The Mayor, Councillor Ian Makone, and the City Director of Health, Dr Prosper Chonzi, recently held meetings with residents’ associations to address the situation.
Dr Chonzi stressed the importance of collaboration between residents and the City in order to effectively combat and control the disease. Said the local government authority:
“So far we have 1000 suspected cases in Harare and 100 confirmed cases. Unfortunately, 10 people have succumbed to the disease and there is a need for the residents to be very alert. As council we are treating this as an emergency and every department is working 24/7 to fight the disease.”
Zimbabwe is currently battling a cholera outbreak, and the lack of clean water and poor sanitation are identified as major factors contributing to the spread of the disease.
Harare has been heavily impacted, with certain suburbs experiencing long-term water shortages.
However, some progress has been made in restoring water supplies to certain areas. Suburbs like Budiriro, Glen Norah, Glen View, Kuwadzana, and Rydle Ridge have had their water supplies restored, but other areas, including Tynwald, Bloomingdale, Bluff Hill, Dzivaresekwa, Hatcliffe, Borrowdale, Mt. Pleasant, and Hogerty Hill, continue to face water shortages.
The southern suburbs, supplied by Prince Edward, have access to water, including areas such as Robert Gabriel Mugabe International Airport, Craneborne, Hatfield, parts of Chitungwiza, Mbare, Sunningdale, and Graniteside, according to Harare City Council.
The central business district and its surrounding areas also have access to water. However, the eastern suburbs, such as Greendale, Mandara, Mabvuku, Tafara, Zimre Park, and Epworth, are severely affected due to reduced production levels and erratic power supply at the Letombo pump station.
Power supply disruptions are also impacting water supplies to the north-eastern suburbs.
Harare residents need 800 million litres (megalitres) of water per day.
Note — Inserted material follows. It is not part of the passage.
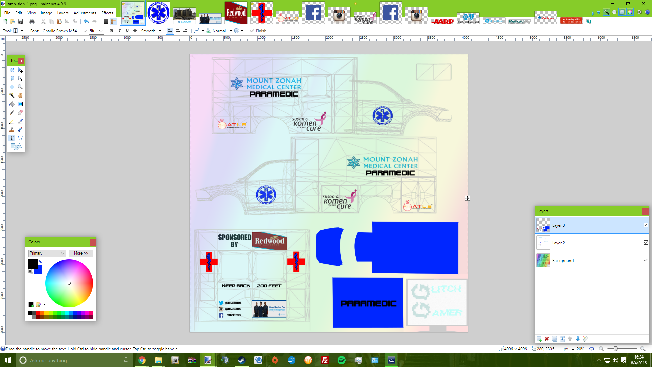Hide the Background layer checkbox

(x=646, y=260)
Unfortunately, the city’s current water capacity is only around 494 megalitres. Water controls transmit as follows: Morton Jaffray to Warren Control (144 megalitres), from Morton Jaffray to Lochinvar/Marimba reservoirs (91 megalitres), from Morton Jaffray to Norton (61.94 megalitres), from Warren Control to Alexandra Park (120 megalitres), from Warren Control to Letombo (22 megalitres), from Prince Edward to Letombo (40.252 megalitres), and from Prince Edward to Chitungwiza (13.748 megalitres).
However, due to leaks and pipe bursts in the water distribution system, some of the water gets lost before it reaches its intended destination.